Occorre qui fare un’eccezione per quelli che provano anche disagio per un tale colossale dispendio e che, pur eccependo, non hanno la forza di dimettersi o di denunciare. È qui che la democrazia, parola ricorrente sulla bocca dei più, se ci fosse e se funzionasse, fornirebbe il farmaco necessario ed opportuno. Questo non può accadere, e non accade, giacché il sistema, così com’è stato artefatto, è corrotto e corruttore, ha corrotto la lega e corromperà chiunque tenterà di riformarlo.
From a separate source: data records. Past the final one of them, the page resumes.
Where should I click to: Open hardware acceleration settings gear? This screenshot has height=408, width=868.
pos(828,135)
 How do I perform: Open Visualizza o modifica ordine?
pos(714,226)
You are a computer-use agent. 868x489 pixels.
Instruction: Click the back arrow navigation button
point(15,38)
Gli atteggiamenti da “zavorra sovietica”, recentemente denunciati nella riunione del Pd da Gianni Pittella e la strenua difesa del glorioso Pci da parte del sindaco di Anzi; l’ostentazione di un “sinistrismo” fuori di ogni tempo e di ogni stagione, solo per mostrare che si è dalla parte dei giusti, da parte di chi sembra avere ragioni storiche ancora da riscattare.
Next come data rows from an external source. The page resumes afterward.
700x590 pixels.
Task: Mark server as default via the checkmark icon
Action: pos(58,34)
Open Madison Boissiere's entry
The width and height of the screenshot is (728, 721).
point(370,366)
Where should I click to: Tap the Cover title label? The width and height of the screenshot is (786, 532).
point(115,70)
La sinistra che ha promosso, patrocinato e tradotto in impellenti istanze ogni paradosso, ogni irregolarità e imperfezione, ogni vizio di questo nostro paese, volendo trasformare, tutto in legittimità.
La sinistra che ha esasperato ogni esigenza, e ha difeso il disordine, il caos, l’indisciplina, e che con l’alibi di una democrazia forzosa ha dato luogo al “buonismo” per ogni malefatta; ha elevato i “furbi”, a promotori di leggi “pro domo”, e a disporre del pubblico denaro per sperperi e per uso personale.
Ha spinto all’estremo il processo e il pretesto della difesa di ogni istanza sindacale, con la sindacalizzazione di varie categorie fino a farne “corporazioni” intoccabili, con privilegi insindacabili.
Con il termine di “qualunquismo” ha difeso ogni forma di demagogia e di critica ai partiti ed ai comportamenti dei suoi dirigenti, consentendo anche l’infiltrazione di fenomeni deleteri e di tossine nelle istituzioni pubbliche.
Con il termine di “razzismo” ha liquidato qualsiasi tentativo di riflessione sull’invasione d’immigrati sulle nostre coste, ed esige la soppressione del reato di clandestinità.
Sembra di rivivere i tempi in cui Ettore Ciccotti bollava i socialisti ufficiali di ateismo strumentale, di scimmiottature bolsceviche nei confronti di ogni valore di libertà e di costume, di faziosità e di settarismo, in nome di un radioso traguardo, il paradiso dei lavoratori e del popolo: «Il Partito socialista ufficiale, penzolando sempre fra l’opportunismo e la demagogia, si è dato in ultimo ad una bolscevicofilia, a cui credono solo i meno intelligenti, e gli altri si subordinano senza coscienza e senza fede, per semplice calcolo elettorale o arrivistico».
Con la caduta delle illusioni ideologiche, da un lato, vi è un vezzo, ormai, un sentirsi più informati, una alterigia, un continuo possesso di verità, un portamento dialettico esibitorio e saccente che porta molti individui a professarsi di sinistra, come legittimi credi di glorie decadute e di lotte mai fatte (vedi Stefano Rodotà), sicuri di un avvento ancora di là da venire; dall’altro, a ragione di delusioni e di aspettative non soddisfatte, di appurate constatazioni sul discrimine sociale, si riscontra un contegno rancoroso e rivendicativo che esplode nel fenomeno, assai spesso palese, di “comunismo istintuale”.